我有一个简单的.txt日志文件,应用程序在其工作时添加行。这些行由时间戳和可变长度文本组成:
17-06-25 06:37:43 xxxxxxxxxxxxxxx
17-06-25 06:37:46 yyyyyyy
17-06-25 06:37:50 zzzzzzzzzzzzzzzzzzzzzzzzzzzz
...
我需要提取时间戳大于特定日期时间的所有行。这通常是最后的20-40个日志条目(行)。
问题是,文件很大且不断增长。
如果所有长度相等,我会调用二进制搜索。但他们不是,所以我最终使用了类似的东西:
Private Sub ExtractNewestLogs(dEarliest As Date)
Dim sLine As String = ""
Dim oSRLog As New StreamReader(gsFilLog)
sLine = oSRLog.ReadLine()
Do While Not (sLine Is Nothing)
Debug.Print(sLine)
sLine = oSRLog.ReadLine()
Loop
End Sub
,嗯,真的很快。
有没有一种方法可以让我读取这些文件"向后",即最后一行?如果没有,我还有其他选择吗?
答案 0 :(得分:1)
下面的函数将使用二进制阅读器将文件中的最后x
个字符数作为字符串数组返回。然后,您可以比读取整个日志文件更快地提取所需的最后记录。您可以根据最后20-40个日志条目占用的字节的粗略近似值来微调要读取的字节数。在我的电脑上 - 读取17mb文本文件的最后10,000个字符花了<10ms。
当然,此代码假定您的日志文件是纯文本ascii文本。
Private Function ReadLastbytes(filePath As String, x As Long) As String()
Dim fileData(x - 1) As Byte
Dim tempString As New StringBuilder
Dim oFileStream As New FileStream(filePath, FileMode.Open, FileAccess.Read)
Dim oBinaryReader As New BinaryReader(oFileStream)
Dim lBytes As Long
If oFileStream.Length > x Then
lBytes = oFileStream.Length - x
Else
lBytes = oFileStream.Length
End If
oBinaryReader.BaseStream.Seek(lBytes, SeekOrigin.Begin)
fileData = oBinaryReader.ReadBytes(lBytes)
oBinaryReader.Close()
oFileStream.Close()
For i As Integer = 0 To fileData.Length - 1
If fileData(i)=0 Then i+=1
tempString.Append(Chr(fileData(i)))
Next
Return tempString.ToString.Split(vbCrLf)
End Function
答案 1 :(得分:0)
无论如何我尝试了二进制搜索,尽管文件没有静态行长度。
首先考虑一下,然后是代码:
有时需要根据行开头的升序排序键提取日志文件的最后n行。密钥实际上可以是任何东西,但在日志文件中通常表示日期时间,通常采用YYMMDDHHNNSS格式(可能有一些交互)。
日志文件通常是基于文本的文件,由多行组成,有时数百万行。通常,日志文件具有固定长度的线宽,在这种情况下,使用二进制搜索很容易访问特定键。但是,日志文件可能也常常具有可变的行宽。要访问这些,可以使用平均线宽的估计值来计算文档位置,然后从那里顺序处理到EOF。
但是,对于这种类型的文件,也可以使用二进制方法,如此处所示。一旦文件大小增加,优势就出现了。日志文件的最大大小由文件系统决定:理论上,NTFS允许16 EiB(16 x 2 ^ 60 B);在Windows 8或Server 2012的实践中,它是256 TiB(256 x 2 ^ 40 B)。
(256 TiB实际上意味着什么:典型的日志文件设计为人类可读,每行很少超过80个字符。

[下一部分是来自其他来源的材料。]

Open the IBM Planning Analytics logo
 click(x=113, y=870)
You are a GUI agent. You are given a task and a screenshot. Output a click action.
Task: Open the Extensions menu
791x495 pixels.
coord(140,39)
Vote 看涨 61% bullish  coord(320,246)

让我们假设您的日志文件快乐且完全不间断地记录了12年,令人惊讶总共4,383天,每个86,400秒,然后您的应用程序允许每毫秒写入9个条目到该日志文件中,最终在其第13年达到256 TiB限制。)
二进制方法的巨大优势在于,n比较足以满足由2 ^ n字节组成的日志文件,随着文件大小变大而迅速获得优势:而文件大小为1 KiB需要进行10次比较(1根据102.4 B),1 MiB(每50 KiB 1个),1个GiB(每33个MiB 1个)需要20个比较,而对于大小为1 TiB(每25 GiB 1个)的文件仅进行40次比较。

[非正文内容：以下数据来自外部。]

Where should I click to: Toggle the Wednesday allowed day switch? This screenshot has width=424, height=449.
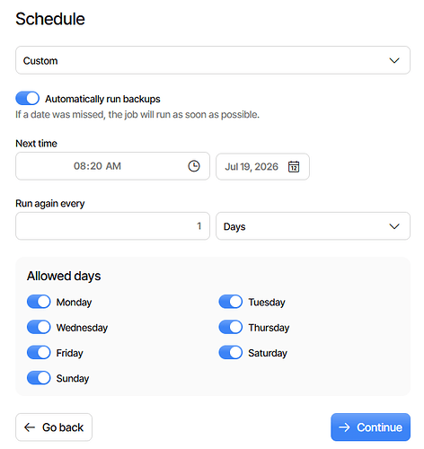(39, 327)
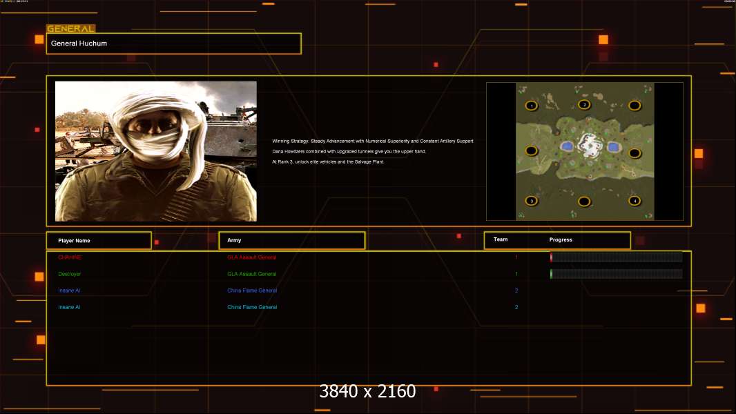Click start position marker 1 on map
Image resolution: width=736 pixels, height=414 pixels.
pyautogui.click(x=531, y=106)
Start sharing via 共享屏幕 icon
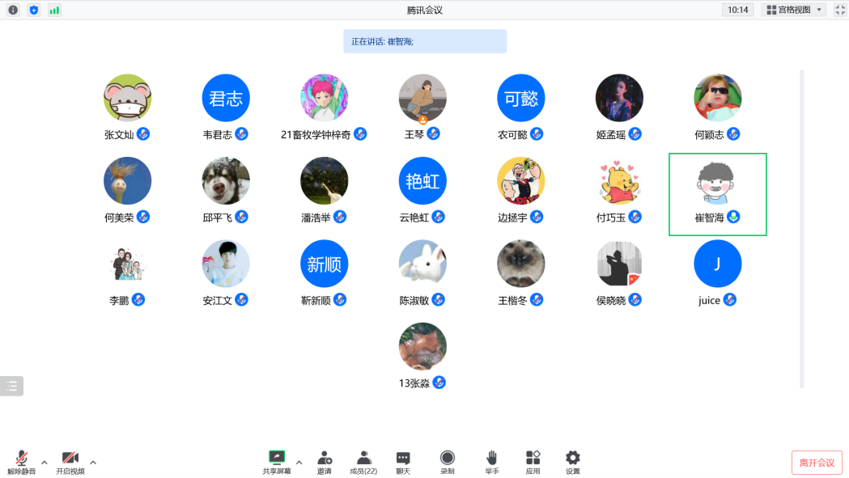The width and height of the screenshot is (849, 478). [277, 463]
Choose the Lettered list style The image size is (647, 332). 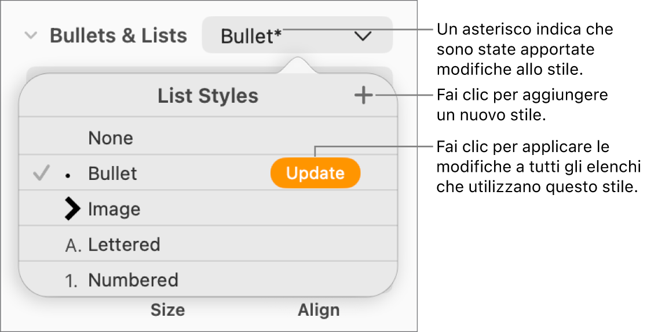(x=124, y=245)
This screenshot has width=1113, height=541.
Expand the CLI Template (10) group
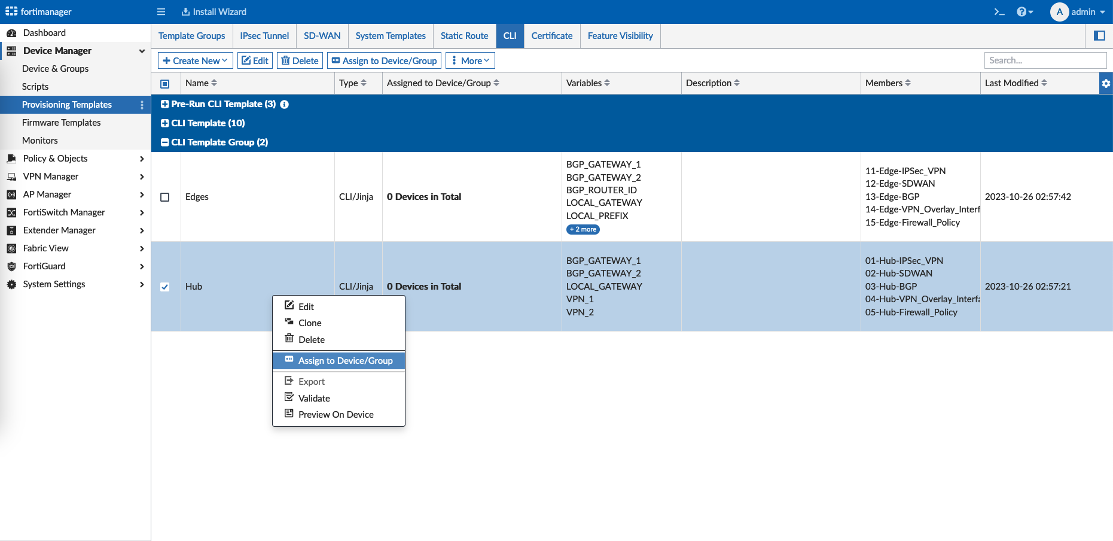click(165, 123)
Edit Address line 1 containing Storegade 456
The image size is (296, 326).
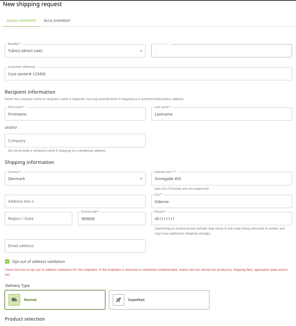click(221, 179)
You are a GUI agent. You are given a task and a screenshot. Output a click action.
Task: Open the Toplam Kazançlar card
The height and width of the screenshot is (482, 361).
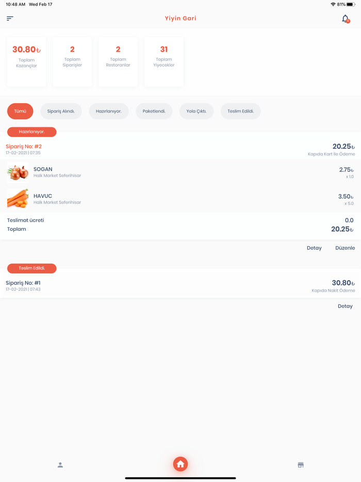pyautogui.click(x=26, y=61)
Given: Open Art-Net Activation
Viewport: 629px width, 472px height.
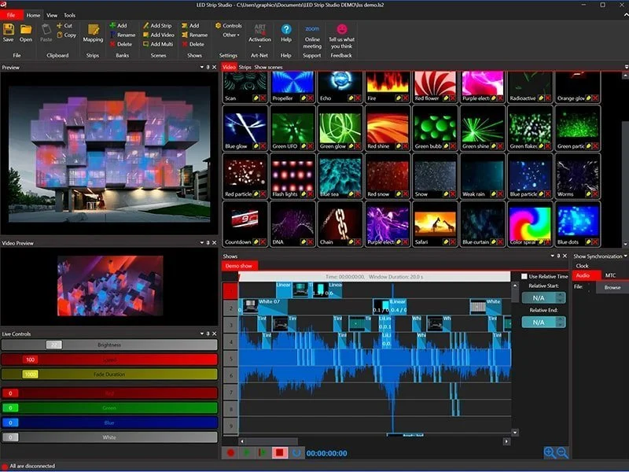Looking at the screenshot, I should tap(259, 31).
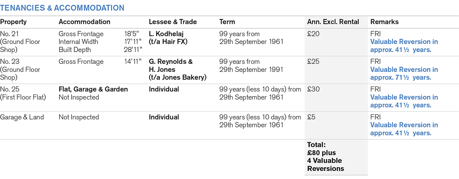Click the Flat, Garage & Garden accommodation text
The image size is (459, 179).
93,89
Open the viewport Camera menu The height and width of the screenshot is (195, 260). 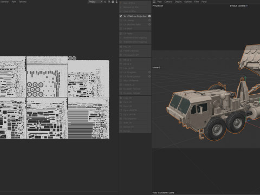coord(168,2)
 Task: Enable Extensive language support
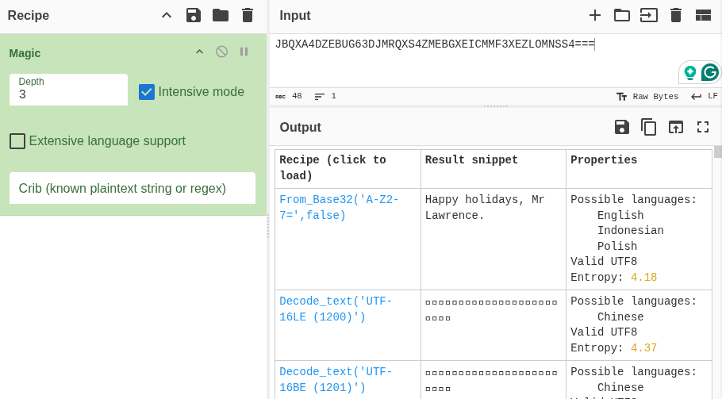click(17, 141)
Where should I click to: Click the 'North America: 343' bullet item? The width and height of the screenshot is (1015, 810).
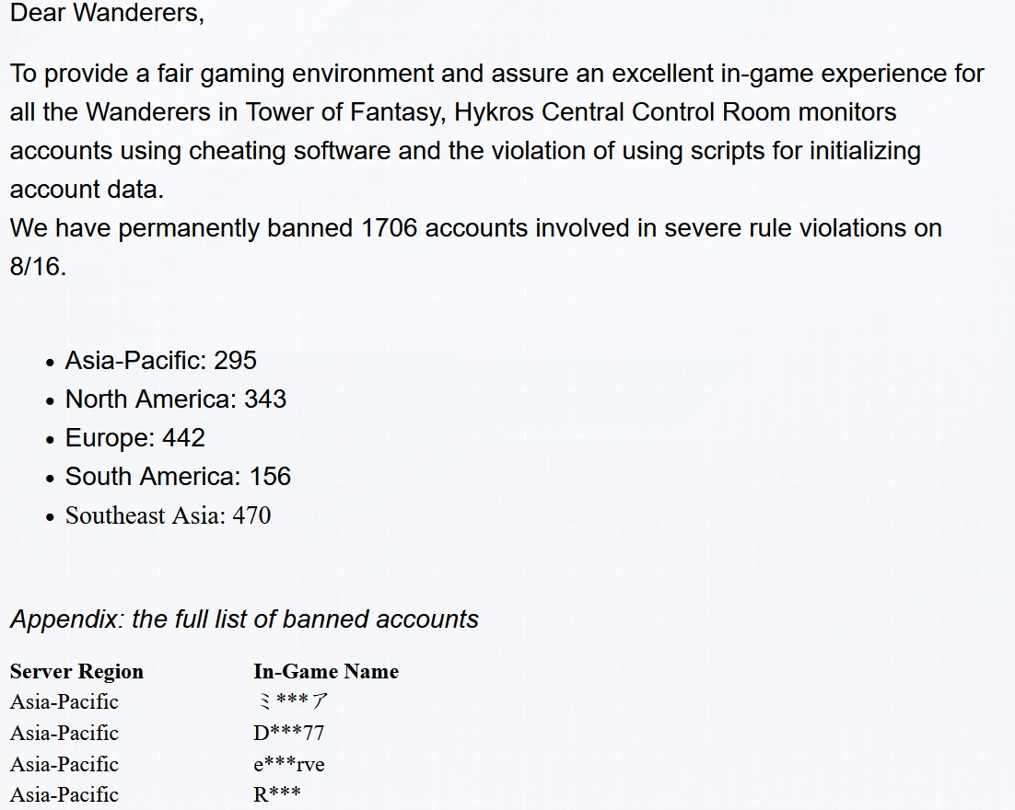[175, 399]

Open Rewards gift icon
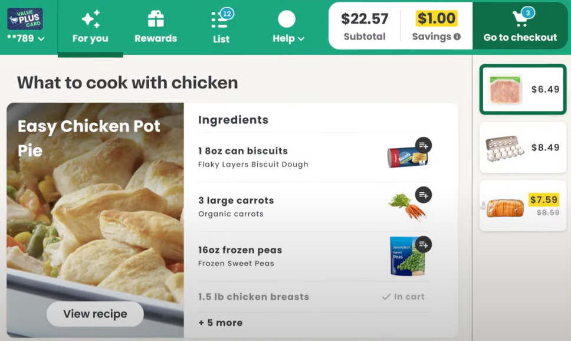[156, 18]
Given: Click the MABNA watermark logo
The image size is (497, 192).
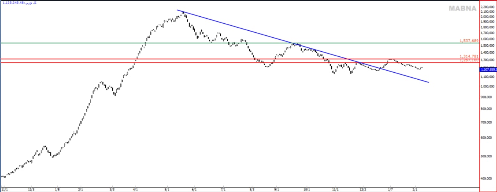Looking at the screenshot, I should (462, 8).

到功能。做出以下假设:日志文件以UTF8编码,日志行由CR / LF序列分隔,时间戳以升序排列在每行的开头,可能采用[YY] YYMMDDHHNNSS格式,可能两者之间有一些相互关系。 (所有这些假设都可以通过重载函数调用轻松修改和处理。)
在外循环中,通过比较提供的最早的匹配日期时间来完成二进制缩小。一旦在二进制中找到流中的新位置,就在内循环中进行独立的前向搜索以定位下一个CR / LF序列。此序列后面的字节标记了要比较的记录键的开头。如果此键大于或等于我们要搜索的键,则忽略该键。只有当找到的密钥小于我们搜索其位置的密钥时,才会将其视为我们想要的记录之前的记录的可能条件。我们最终记录的最大密钥小于搜索密钥。

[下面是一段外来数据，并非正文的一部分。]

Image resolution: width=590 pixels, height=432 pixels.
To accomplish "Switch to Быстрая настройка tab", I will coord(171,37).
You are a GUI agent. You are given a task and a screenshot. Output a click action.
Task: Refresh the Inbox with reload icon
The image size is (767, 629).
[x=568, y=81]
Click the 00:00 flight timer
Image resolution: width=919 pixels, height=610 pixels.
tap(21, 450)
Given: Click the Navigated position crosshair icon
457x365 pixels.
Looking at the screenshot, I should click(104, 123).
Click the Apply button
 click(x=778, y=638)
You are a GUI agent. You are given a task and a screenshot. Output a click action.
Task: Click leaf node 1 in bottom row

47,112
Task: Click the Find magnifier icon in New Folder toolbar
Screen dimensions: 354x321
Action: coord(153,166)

最后,除最终候选者之外的所有日志记录都将作为字符串数组返回给调用者。
该功能需要导入System.IO。
Imports System.IO
'This function expects a log file which is organized in lines of varying
'lengths, delimited by CR/LF. At the start of each line is a sort criterion
'of any kind (in log files typically YYMMDD HHMMSS), by which the lines are
'sorted in ascending order (newest log line at the end of the file). The
'earliest match allowed to be returned must be provided. From this the sort
'key's length is inferred. It needs not to exist neccessarily. If it does,
'it can occur multiple times, as all other sort keys. The returned string
'array contains all these lines, which are larger than the last one found to
'be smaller than the provided sort key.
Public Shared Function ExtractLogLines(sLogFile As String,
sEarliest As String) As String()
Dim oFS As New FileStream(sLogFile, FileMode.Open, FileAccess.Read,
FileShare.Read) 'The log file as file stream.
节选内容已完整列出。